Su cuerpo estaba perdiendo el sentido, apagándose y haciéndose opaco, un montón de materia insignificante. La hacía sentirse inmensamente deprimida y desesperada. ¿Qué esperanza le quedaba? Era vieja, vieja a los veintisiete años, sin brillo ni reflejos en la carne. Vieja por culpa del descuido y la renunciación, sí, renunciación. Las mujeres elegantes mantenían sus cuerpos brillantes como una porcelana delicada gracias a los cuidados externos. Dentro de la porcelana no había nada; pero ella no tenía siquiera ese brillo exterior. ¡La vida intelectual! De repente sintió una rabia furiosa contra aquella estafa.

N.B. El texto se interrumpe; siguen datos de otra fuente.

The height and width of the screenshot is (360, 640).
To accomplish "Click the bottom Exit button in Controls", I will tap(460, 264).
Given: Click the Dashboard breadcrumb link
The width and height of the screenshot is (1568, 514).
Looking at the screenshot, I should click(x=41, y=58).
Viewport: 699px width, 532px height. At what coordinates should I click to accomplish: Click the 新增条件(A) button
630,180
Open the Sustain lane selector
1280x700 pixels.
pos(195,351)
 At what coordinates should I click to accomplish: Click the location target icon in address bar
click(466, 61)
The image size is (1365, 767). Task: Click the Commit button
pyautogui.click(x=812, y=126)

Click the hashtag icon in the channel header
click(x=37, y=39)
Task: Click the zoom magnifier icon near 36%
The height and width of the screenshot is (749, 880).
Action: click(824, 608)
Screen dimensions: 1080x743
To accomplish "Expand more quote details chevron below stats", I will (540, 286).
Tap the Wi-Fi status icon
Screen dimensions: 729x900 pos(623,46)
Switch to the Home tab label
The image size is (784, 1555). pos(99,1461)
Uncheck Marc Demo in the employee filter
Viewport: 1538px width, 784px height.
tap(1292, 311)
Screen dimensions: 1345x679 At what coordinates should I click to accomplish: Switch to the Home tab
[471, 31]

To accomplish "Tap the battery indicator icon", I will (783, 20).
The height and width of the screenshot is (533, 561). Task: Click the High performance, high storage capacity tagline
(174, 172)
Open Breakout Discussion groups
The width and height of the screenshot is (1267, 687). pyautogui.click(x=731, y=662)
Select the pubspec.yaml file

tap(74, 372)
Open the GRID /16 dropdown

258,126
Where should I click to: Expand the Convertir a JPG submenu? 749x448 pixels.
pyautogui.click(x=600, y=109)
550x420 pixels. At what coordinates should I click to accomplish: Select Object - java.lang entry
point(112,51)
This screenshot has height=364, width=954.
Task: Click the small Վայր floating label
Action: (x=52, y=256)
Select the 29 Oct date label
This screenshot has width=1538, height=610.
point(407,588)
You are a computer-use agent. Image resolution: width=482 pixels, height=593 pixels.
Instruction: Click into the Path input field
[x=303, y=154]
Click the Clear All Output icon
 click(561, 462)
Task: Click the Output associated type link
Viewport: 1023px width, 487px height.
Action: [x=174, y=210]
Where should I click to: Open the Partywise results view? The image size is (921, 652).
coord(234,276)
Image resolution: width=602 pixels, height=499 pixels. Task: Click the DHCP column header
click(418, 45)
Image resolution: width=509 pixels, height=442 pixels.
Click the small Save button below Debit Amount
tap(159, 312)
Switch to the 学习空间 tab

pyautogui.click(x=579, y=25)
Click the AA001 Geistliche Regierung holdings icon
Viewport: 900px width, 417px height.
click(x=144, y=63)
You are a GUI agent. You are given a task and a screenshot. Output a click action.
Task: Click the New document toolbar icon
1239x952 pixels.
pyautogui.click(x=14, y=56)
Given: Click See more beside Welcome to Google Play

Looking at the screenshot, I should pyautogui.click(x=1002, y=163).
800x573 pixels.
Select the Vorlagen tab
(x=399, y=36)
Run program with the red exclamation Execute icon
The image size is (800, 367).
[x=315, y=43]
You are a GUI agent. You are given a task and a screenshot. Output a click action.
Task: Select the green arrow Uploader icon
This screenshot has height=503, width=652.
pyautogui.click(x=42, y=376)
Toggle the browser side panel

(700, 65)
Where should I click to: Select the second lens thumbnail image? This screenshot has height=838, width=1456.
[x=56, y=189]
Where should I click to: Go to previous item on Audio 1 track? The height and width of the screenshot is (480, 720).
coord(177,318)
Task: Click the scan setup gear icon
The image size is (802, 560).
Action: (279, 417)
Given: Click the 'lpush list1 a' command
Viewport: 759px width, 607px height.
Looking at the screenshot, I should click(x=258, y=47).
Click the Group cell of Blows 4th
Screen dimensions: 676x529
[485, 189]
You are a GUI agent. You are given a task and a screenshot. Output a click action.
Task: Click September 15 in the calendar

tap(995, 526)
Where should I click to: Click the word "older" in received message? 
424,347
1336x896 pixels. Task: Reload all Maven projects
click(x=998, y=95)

Se miró en el otro espejo que reflejaba su espalda, su cintura, el lomo. Estaba adelgazando, pero a ella no le sentaba bien. El pliegue de la cintura en la espalda, cuando se volvió a mirar, parecía fatigado; en otros tiempos había irradiado tal alegría… Y la larga caída de sus caderas y de sus nalgas había perdido el resplandor y el sentido de la riqueza. ¡Desaparecido! Sólo el joven alemán había amado aquel cuerpo y hacía casi diez años que estaba muerto. ¡Cómo pasaba el tiempo! Diez años muerto y ella tenía sólo veintisiete años. ¡Aquel muchacho con su sensualidad inexperta y fresca que ella había despreciado tanto! ¿Dónde encontrar algo así ahora? Era algo que los hombres habían perdido. Tenían sus espasmos patéticos de dos segundos, como Michaelis, pero no esa sensualidad humana saludable que da calor a la sangre y refresca a todo el ser.

Con todo ello pensaba que su parte más hermosa era la amplia y ondulante caída de las caderas desde el nacimiento de la espalda y la apacibilidad redonda y reposada de las nalgas. Como colinas de arena, dicen los árabes, suaves y en lento declive descendente. Allí había aún una vida latente a la espera. Pero también allí había adelgazado e iba perdiendo la madurez, agriándose.

La parte delantera de su cuerpo la desesperaba. Estaba empezando ya a plegarse, con una delgadez un tanto arrugada, casi marchita, envejeciendo antes de haber empezado realmente a vivir. Pensó en el niño que alguna vez podría tener. ¿Era capaz de tenerlo?